→ Problema posto A
Trascrivi senza alcuna modifica le righe dei record che vanno da quella che contiene "Identify the location of privacy." fino a quella che contiene "denoise profile is", compresa.
****************************************
Camminando per le strade di Parigi alla ricerca di tracce femminili, ho scoperto luoghi e figure importanti di questa capitale. Il desiderio di condividerle mi ha indotto a stilare questo piccolo reportage di viaggio che non ha, ovviamente, la pretesa di essere esaustivo.
Parigi è il luogo in cui, affermano molti studiosi e studiose, ebbe origine il femminismo con le istanze portate avanti dalle donne durante la Rivoluzione Francese. Quell’evento costituì la prima occasione per organizzarsi collettivamente e reclamare i diritti negati. Basti ricordare Olympe de Gouges e la sua Dichiarazione dei diritti della Donna e della cittadina in cui, nel preambolo che precede i 17 articoli, si legge: «Le madri, le figlie, le sorelle, rappresentanti della Nazione, chiedono di essere costituite in Assemblea Nazionale. Considerato che l’ignoranza, l’oblio, il disprezzo dei diritti delle donne sono le uniche cause delle pubbliche sfortune e delle corruzioni dei governi, hanno deciso di esporre in una dichiarazione solenne i diritti inalienabili e sacri delle donne»

Visitando il bel Museo Carnavalet non ho comunque trovato alcuna traccia né di Olympe de Gouges né della sua Dichiarazione, se non una riproduzione di quest’ultima nel bookshop. Un po’ stizzita, sono ritornata indietro a visionare con più attenzione le sale dedicate alla Rivoluzione Francese chiedendo lumi al personale di servizio che non ha saputo fornire alcuna risposta. Alla fine, un impiegato, non so se impaurito o impietosito dalla mia espressione, mi ha indicato una sala dove è esposta la Dichiarazione dei diritti dell’Uomo e dei cittadini sottolineando che accanto c’è un pannello esplicativo che denuncia il maschilismo che aveva escluso le donne. Sono andata subito a verificare: «Il aura un impact considérable, mais reste bourgeois et masculin». Certo, una magra consolazione ma così è.

Al Museo Carnavalet c’è un ampio spazio dedicato a Madame de Sevigné, figura abbastanza conosciuta. Nata a Parigi nel 1626, viene definita un’importante scrittrice anche se lei non si considerò mai tale. I suoi scritti costituiscono un importantissimo spaccato della vita che si conduceva a Corte nel diciassettesimo secolo. Non conoscevo invece Adelaide Binard, pittrice nata nel 1769 e deceduta nel 1825. Nel Museo si può ammirare il suo ritratto dal volto sorridente incorniciato da una cascata di riccioli neri. Nel pannello espostivo: «Je suis l’une des rares femmes artistes peintres de mon temps».
****************************************
→ Problema posto B
Riporta alla lettera il passo del brano su Parigi che va da "Camminando per le" fino a "di essere esaustivo." compreso.

[Dati dei bersagli di clic]
****************************************
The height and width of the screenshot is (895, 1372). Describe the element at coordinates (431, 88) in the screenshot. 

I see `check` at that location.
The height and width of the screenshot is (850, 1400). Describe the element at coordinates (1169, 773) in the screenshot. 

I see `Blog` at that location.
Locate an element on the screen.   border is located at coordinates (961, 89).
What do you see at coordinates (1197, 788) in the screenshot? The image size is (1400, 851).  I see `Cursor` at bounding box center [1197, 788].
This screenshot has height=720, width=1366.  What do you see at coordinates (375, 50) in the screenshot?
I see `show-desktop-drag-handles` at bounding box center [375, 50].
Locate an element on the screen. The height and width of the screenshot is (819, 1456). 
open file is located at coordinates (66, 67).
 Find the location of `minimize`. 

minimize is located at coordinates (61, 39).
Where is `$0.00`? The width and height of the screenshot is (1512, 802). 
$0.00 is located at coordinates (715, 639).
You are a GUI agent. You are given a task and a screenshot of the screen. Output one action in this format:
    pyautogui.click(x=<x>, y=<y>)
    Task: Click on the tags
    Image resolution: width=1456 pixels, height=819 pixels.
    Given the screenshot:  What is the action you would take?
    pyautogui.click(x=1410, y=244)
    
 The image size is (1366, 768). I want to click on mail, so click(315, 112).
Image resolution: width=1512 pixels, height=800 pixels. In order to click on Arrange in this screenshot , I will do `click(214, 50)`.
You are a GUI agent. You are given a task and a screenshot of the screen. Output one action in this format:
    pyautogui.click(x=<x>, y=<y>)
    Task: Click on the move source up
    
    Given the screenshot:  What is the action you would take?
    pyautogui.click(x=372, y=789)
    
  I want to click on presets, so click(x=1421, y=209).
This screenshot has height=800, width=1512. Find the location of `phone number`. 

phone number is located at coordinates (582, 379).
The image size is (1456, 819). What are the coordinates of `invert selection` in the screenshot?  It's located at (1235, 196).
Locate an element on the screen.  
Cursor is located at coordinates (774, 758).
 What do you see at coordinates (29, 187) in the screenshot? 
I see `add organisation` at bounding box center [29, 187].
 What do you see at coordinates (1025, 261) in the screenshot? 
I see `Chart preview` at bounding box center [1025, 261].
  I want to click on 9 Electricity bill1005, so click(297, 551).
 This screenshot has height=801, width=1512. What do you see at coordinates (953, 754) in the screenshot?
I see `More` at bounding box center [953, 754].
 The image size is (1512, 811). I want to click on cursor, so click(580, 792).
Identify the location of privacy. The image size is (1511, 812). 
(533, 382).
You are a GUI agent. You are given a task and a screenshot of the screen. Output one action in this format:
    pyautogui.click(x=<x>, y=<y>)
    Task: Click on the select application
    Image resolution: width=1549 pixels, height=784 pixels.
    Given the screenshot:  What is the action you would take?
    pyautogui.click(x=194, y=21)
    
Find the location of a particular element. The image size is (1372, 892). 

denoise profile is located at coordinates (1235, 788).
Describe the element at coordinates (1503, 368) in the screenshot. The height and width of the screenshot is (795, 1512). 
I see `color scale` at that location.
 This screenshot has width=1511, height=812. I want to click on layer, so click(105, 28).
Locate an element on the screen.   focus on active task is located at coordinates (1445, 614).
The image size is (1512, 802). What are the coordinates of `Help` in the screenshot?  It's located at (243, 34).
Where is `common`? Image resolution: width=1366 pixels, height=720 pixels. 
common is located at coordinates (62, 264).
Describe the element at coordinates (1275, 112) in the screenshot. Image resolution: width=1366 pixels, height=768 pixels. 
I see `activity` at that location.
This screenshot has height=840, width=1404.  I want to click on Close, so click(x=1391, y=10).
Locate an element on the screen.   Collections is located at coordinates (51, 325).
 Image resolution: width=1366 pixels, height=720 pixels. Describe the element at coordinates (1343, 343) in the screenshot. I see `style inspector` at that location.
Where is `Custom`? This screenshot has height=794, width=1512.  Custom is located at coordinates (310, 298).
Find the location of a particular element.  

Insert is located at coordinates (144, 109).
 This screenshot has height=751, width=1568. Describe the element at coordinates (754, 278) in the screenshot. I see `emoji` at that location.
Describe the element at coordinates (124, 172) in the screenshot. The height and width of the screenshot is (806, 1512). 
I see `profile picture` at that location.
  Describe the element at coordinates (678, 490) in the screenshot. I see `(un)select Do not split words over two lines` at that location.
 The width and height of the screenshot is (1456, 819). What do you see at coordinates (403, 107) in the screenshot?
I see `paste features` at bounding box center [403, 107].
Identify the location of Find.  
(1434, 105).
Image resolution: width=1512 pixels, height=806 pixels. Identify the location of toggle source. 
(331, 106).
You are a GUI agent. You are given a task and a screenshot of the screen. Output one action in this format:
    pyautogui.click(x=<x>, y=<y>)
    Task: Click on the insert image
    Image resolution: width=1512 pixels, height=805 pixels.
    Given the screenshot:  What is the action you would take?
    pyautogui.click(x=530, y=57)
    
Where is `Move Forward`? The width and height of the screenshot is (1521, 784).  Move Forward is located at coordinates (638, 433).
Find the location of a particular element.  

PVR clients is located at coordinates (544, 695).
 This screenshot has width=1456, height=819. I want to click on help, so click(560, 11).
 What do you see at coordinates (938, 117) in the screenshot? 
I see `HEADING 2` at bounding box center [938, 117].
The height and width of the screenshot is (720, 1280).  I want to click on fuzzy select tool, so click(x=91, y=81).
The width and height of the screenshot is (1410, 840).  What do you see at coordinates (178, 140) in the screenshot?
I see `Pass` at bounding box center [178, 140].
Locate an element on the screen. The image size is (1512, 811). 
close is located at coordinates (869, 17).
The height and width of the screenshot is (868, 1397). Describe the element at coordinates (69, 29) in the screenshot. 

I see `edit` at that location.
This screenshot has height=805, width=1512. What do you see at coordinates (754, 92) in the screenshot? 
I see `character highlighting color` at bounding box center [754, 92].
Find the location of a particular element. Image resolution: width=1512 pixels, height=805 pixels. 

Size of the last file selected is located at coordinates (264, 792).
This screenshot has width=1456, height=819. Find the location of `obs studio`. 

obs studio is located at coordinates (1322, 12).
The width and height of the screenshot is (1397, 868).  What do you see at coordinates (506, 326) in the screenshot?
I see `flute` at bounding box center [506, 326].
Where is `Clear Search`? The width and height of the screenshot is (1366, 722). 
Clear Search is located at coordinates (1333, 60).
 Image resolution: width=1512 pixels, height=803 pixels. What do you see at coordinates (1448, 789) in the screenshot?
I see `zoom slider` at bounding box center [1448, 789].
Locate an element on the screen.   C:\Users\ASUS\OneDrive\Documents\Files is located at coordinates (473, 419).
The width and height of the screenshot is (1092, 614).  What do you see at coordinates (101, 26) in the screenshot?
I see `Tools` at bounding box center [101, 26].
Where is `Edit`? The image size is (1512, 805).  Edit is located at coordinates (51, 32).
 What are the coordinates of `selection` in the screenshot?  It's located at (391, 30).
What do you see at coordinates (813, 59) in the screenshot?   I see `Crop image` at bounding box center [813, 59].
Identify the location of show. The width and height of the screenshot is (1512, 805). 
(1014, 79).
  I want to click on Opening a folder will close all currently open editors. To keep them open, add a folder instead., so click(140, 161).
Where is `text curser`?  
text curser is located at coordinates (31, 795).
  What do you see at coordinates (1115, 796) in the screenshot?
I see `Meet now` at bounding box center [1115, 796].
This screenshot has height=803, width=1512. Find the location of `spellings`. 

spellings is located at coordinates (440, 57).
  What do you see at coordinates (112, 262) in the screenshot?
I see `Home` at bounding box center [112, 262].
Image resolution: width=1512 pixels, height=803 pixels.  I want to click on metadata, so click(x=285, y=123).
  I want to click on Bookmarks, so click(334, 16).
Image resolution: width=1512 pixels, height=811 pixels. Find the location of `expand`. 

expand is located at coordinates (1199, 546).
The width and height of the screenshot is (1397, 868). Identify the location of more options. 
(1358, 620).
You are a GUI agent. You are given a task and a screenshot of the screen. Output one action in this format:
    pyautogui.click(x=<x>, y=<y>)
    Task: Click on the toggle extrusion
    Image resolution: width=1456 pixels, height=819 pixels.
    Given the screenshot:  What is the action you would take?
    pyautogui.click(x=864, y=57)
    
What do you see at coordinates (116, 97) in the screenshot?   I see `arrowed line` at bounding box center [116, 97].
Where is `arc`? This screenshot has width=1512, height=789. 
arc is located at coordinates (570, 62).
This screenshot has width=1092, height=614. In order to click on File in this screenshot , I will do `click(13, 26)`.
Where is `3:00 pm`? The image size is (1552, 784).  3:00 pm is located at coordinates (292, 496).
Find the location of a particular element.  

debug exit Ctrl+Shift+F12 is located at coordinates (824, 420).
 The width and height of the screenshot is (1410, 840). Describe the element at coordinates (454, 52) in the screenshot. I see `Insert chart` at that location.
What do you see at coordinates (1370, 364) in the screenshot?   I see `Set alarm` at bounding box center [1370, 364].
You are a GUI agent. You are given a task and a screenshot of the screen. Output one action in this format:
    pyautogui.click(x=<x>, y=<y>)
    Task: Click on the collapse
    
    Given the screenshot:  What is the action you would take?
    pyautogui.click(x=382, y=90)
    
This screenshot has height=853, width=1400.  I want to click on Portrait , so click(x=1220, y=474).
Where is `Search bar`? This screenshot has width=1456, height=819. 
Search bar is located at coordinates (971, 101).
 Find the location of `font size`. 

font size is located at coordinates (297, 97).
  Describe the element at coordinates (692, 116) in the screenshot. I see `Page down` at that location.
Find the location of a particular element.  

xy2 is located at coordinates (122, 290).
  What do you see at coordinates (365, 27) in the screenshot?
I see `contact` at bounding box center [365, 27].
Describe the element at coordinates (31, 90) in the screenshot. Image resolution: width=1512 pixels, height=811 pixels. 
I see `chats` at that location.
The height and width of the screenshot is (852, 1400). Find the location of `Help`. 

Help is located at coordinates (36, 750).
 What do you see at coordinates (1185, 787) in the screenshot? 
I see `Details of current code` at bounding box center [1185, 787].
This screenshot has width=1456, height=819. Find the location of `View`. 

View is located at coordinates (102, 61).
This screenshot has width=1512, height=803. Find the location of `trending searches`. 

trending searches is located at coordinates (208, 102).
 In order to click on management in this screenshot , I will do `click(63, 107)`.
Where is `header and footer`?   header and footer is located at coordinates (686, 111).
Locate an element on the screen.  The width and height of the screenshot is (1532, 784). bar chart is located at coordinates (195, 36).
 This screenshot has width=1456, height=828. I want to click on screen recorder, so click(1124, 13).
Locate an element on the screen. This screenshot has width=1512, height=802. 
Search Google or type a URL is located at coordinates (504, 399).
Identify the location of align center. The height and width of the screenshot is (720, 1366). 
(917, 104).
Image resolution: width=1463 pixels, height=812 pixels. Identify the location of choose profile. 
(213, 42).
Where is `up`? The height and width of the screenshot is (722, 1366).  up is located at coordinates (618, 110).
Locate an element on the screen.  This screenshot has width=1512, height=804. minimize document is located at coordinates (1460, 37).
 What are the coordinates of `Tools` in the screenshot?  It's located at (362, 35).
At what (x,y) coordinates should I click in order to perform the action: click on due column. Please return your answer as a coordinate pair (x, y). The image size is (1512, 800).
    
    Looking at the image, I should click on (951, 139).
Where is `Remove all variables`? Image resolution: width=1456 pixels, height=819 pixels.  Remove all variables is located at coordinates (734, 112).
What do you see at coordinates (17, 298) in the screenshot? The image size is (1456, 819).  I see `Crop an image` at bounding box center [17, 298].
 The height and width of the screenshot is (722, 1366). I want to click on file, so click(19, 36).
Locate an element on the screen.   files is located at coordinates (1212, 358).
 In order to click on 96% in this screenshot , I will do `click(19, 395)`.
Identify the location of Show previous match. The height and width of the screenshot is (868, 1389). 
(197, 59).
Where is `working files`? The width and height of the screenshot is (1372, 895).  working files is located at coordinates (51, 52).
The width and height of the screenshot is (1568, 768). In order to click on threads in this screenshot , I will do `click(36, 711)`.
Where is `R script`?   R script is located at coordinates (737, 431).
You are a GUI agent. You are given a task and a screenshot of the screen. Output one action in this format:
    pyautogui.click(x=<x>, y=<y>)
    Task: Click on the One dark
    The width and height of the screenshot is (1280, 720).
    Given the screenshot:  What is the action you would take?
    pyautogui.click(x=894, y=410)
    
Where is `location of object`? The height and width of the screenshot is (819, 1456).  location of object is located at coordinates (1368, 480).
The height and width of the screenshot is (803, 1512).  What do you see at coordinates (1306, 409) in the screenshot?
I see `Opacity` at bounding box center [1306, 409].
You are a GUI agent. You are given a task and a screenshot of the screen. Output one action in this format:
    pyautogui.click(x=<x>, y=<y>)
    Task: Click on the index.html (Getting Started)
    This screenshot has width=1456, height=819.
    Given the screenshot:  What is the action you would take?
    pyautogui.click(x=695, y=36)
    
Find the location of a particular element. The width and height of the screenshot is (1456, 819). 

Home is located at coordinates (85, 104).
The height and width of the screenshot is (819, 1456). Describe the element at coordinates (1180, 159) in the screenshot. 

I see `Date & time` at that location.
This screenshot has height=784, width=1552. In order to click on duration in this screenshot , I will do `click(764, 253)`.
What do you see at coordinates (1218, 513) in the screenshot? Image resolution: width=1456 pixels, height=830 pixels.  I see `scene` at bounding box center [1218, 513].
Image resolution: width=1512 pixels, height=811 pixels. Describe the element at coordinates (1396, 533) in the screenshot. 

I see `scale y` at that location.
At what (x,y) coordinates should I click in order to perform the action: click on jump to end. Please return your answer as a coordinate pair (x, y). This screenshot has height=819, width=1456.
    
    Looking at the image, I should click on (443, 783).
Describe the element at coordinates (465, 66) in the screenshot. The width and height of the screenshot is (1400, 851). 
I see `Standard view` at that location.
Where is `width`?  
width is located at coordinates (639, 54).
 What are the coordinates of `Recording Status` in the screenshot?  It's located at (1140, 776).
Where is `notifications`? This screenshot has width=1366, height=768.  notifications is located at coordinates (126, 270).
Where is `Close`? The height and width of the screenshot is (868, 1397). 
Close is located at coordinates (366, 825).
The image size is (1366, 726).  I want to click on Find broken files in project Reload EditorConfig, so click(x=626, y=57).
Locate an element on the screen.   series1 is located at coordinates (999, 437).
****************************************
→ Risultato del compito A
Identify the location of privacy. The image size is (1511, 812). 
(533, 382).
You are a GUI agent. You are given a task and a screenshot of the screen. Output one action in this format:
    pyautogui.click(x=<x>, y=<y>)
    Task: Click on the select application
    Image resolution: width=1549 pixels, height=784 pixels.
    Given the screenshot:  What is the action you would take?
    pyautogui.click(x=194, y=21)
    
Find the location of a particular element. The image size is (1372, 892). 

denoise profile is located at coordinates (1235, 788).

→ Risultato del compito B
Camminando per le strade di Parigi alla ricerca di tracce femminili, ho scoperto luoghi e figure importanti di questa capitale. Il desiderio di condividerle mi ha indotto a stilare questo piccolo reportage di viaggio che non ha, ovviamente, la pretesa di essere esaustivo.